Text under study:
___

Material and methods

Chemicals

Lipase kit was purchased from Biolabo reagents France, DMSO (dimethylsulfoxide) was purchased from Merck (Germany) and porcine pancreatic lipase, cinnamic acid powder were obtained from Sigma-Aldrich, St. Louis, USA. ACE kit was purchased from Trinity, UK. Fluvastatin (trade name, lescol) tablets were purchased from local pharmacy. The remaining chemicals used were of analytical grade.

Determination of lipase activity in vitro

The method was modified from the assay reported by Nakai et al. (2005). The pancreatic lipase activity was measured using 4-methylumbelliferyl oleate (4-MU oleate) as a substrate. 25 μL of a sample solution dissolved in DMSO and 50 μL of a 0.1 mM 4-MU solution dissolved in a buffer consisting of 13 mM Tris–HCl, 150 mM NaCl, and 1.3 mM CaCl2 (pH 8.0) were mixed in the well of a microtiter plate, and 25 μL of the lipase solution (50 U/mL) in the above buffer was then added to start the enzyme reaction. After incubation at 25 °C for 30 min, 0.1 mL of 0.1 M sodium citrate (pH 4.2) was added to stop the reaction. The amount of 4-methylumbelliferone released by lipase was measured with a fluorometrical microplate reader (Fluoroskan Ascent C LabSystems, Inc.) at an excitation wavelength of 360 nm with a tolerance of ±40 nm and an emission wavelength of 460 nm with a tolerance of ± 20 nm. The lipase inhibition activity was determined by measuring the effect on the enzyme reaction rate after adding samples, compared with the control, Fluvastatin is used as positive control (Mnafgui et al. 2012 ). PI: percentage of enzyme activity inhibition.

___

Available data:
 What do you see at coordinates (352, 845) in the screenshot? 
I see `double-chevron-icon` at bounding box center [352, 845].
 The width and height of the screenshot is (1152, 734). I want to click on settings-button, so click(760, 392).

___

What to work on:
1. From the section headed "Chemicals" in the lipase assay methods text, list every supplier that is named as a company, along with the location the text gives for each.
2. Extend the lipase assay methods text by writing what comes after its last sentence.

Numbered answers:
1.
- Biolabo reagents (France)
- Merck (Germany)
- Sigma-Aldrich (St. Louis, USA)
- Trinity (UK)

2.
PI=AbsorbanceControlAbsorbancetestAbsorbancecontrol×100

Animals and treatments

The essays of this study were conducted on total 40 adult male Wistar rats, weighting 180 ± 10 g, which were obtained from the local Central Pharmacy, Tunisia. All rats were kept in an environmentally controlled breeding room (temperature: 20 ± 2 °C; humidity: 60 ± 5 %; 12 h dark/light cycle) where they had standard diets and free access to tap water. The experimental protocols were conducted in accordance with the guide for the care and use of laboratory animals issued by the University of Sfax, Tunisia, and approved by the Committee of Animal Ethics. The rats were randomly divided in four groups of eight animals each:

  • Group I:

    (Control) normal male rats were fed with normal chow diet.

  • Group II:

    (HFD) male rats received high fat diet (10 % sheep fat + 5 % carbohydrates + 0.1 % cholic acid / kg chow diet) to persuade hyperlipidemia for 7 weeks. Cholic acid is a bile acid involved to facilitate the formation of micelles, which promotes processing of dietary fat (Mnafgui et al. 2012).

  • Group III:

    (Fluv) male rats received HFD and fluvastatin (2 mg / kg, body weight / daily) by gastric gavage route for 7 weeks.

  • Group IV:

    (CA) male rats received HFD and treated with cinnamic acid by gastric gavage route (30 mg / kg of body weight / daily) for 7 weeks.

After the 7 weeks induction, the animals were weighted and sacrificed by decapitation in order to minimize the handling stress, and the trunk blood collected. The serum was prepared by centrifugation (1500 × g, 15 min, 4 °C), frozen and stored at −20 °C until analysis.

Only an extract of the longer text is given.